表 1 81例挽救性治療的IV期肺腺癌患者靶向藥物治療失敗后生存時間的單因素及多因素分析Tab 1 Single-factor and multivariate analysis of follow up time for 81 phase IV lung adenocarcinoma patients receiving salvage therapy

圖1 81例患者生存分析(A)以及ECOG PS評分(B)、轉移情況(C)、TKI治療后胸水量(D)與生存關系的多因素分析。Fig1 Survival curve of 81 patients (A), multivariate analysis shows PS score (B), situation of metastasis (C), and volume of plural effusion after EGFRTKI (D) are independent prognostic factors.

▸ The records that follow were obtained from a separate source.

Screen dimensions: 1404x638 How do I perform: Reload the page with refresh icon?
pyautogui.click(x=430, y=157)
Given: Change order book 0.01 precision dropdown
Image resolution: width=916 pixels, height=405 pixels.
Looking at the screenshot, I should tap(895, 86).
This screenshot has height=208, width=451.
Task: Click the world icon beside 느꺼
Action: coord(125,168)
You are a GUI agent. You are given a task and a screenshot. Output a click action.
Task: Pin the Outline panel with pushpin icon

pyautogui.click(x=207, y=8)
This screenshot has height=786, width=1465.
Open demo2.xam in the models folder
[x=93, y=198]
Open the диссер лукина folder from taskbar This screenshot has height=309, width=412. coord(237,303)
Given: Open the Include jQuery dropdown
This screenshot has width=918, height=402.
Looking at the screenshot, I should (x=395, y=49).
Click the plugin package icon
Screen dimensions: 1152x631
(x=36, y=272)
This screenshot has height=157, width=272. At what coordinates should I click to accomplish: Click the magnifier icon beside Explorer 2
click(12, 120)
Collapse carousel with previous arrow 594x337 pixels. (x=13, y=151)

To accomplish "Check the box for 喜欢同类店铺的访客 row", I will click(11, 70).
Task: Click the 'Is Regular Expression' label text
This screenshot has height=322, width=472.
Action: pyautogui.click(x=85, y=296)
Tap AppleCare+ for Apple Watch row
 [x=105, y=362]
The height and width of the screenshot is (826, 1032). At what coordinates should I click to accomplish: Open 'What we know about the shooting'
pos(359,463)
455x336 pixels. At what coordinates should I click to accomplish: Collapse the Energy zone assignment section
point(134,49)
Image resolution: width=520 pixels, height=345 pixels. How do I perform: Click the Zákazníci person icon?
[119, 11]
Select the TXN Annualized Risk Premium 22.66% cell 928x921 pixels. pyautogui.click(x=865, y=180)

PS評分是目前公認的肺癌患者的一項預后因素。本組無論單因素還是多因素回歸分析均顯示PS評分為獨立預后因素,表明此組數據具有較好的可靠性和準確性。本研究亦得出PS評分是靶向藥物治療失敗后生存時間的獨立影響因素,PS評分為0分-1分的患者生存時間明顯延長(P<0.05),可能與患者的體能狀況好,能夠采取積極的治療方案,能耐受化療的毒副作用有關。
本研究中EGFR-TKI治療失敗原因有肺或其它臟器新發轉移病灶,或者是原發病灶或者轉移灶增大所致,這兩者對晚期肺腺癌患者的中位生存時間影響不大,然而EGFR-TKI治療失敗后存在中/大量的胸腔積液與無或少量胸腔積液的患者中位生存時間有統計學上的差異。原因可能與中/大量胸腔積液往往伴隨著患者的低營養狀態、低PS評分,有效的治療方法難以更直接起效等有密切的關系,患者出現腦或者骨轉移時可通過放療或者相應的措施延緩病情進展,而當患者出現新發胸腔積液時則會使患者產生胸悶等臨床癥狀,引流胸水則易造成患者體內蛋白水平下降,在思想上加重患者的負擔以及身體上引起患者的不適,致使體質衰弱,對后續的治療也帶來影響。
單因素分析提示手術治療史具有影響預后的趨勢。原因可能為手術治療減輕了腫瘤負荷,腫瘤異質性低于初診的進展期肺癌,因此在挽救性治療中疾病相對容易得到控制,然而在多因素分析中,手術史并不能作為一個獨立的預后因素用來評判患者的生存預期。血清CEA是最早發現的肺癌腫瘤標志物,在腺癌中升高較明顯,被廣泛地應用于肺腺癌的臨床診斷與治療分析中,有學者提出在早期肺腺癌患者治療前的血清CEA水平能夠用于預測微轉移,術前CEA陽性患者復發、轉移以及死亡率均高于陰性組,在預測治療療效中有一定的意義[15,16]。本研究晚期肺腺癌患者生存因素中,CEA水平無論是單因素分析還是多因素分析,均不能作為一個預后因素用來評判晚期肺腺癌的生存情況,差異沒有統計學意義。
文獻報道EGFR和KRAS基因狀態對患者預后也有影響,但由于本研究入選的患者大多由細胞病理學明確診斷,且部分術后復發患者亦未常規組織進行EGFR表達或突變的檢查,分子水平的差異影響患者生存時間需在今后的研究中加以論證。但由于病例入選條件的限制較多,研究及樣本量相對偏小,需更大樣本的研究及前瞻性的臨床研究以提高結果的可信度。
總之,二線TKI靶向藥物治療失敗后患者仍可獲得較好的生存時間,ECOG PS評分較好、轉移部位單一、無或者少量胸水的患者的生存時間較長,應積極采取挽救性治療及支持治療。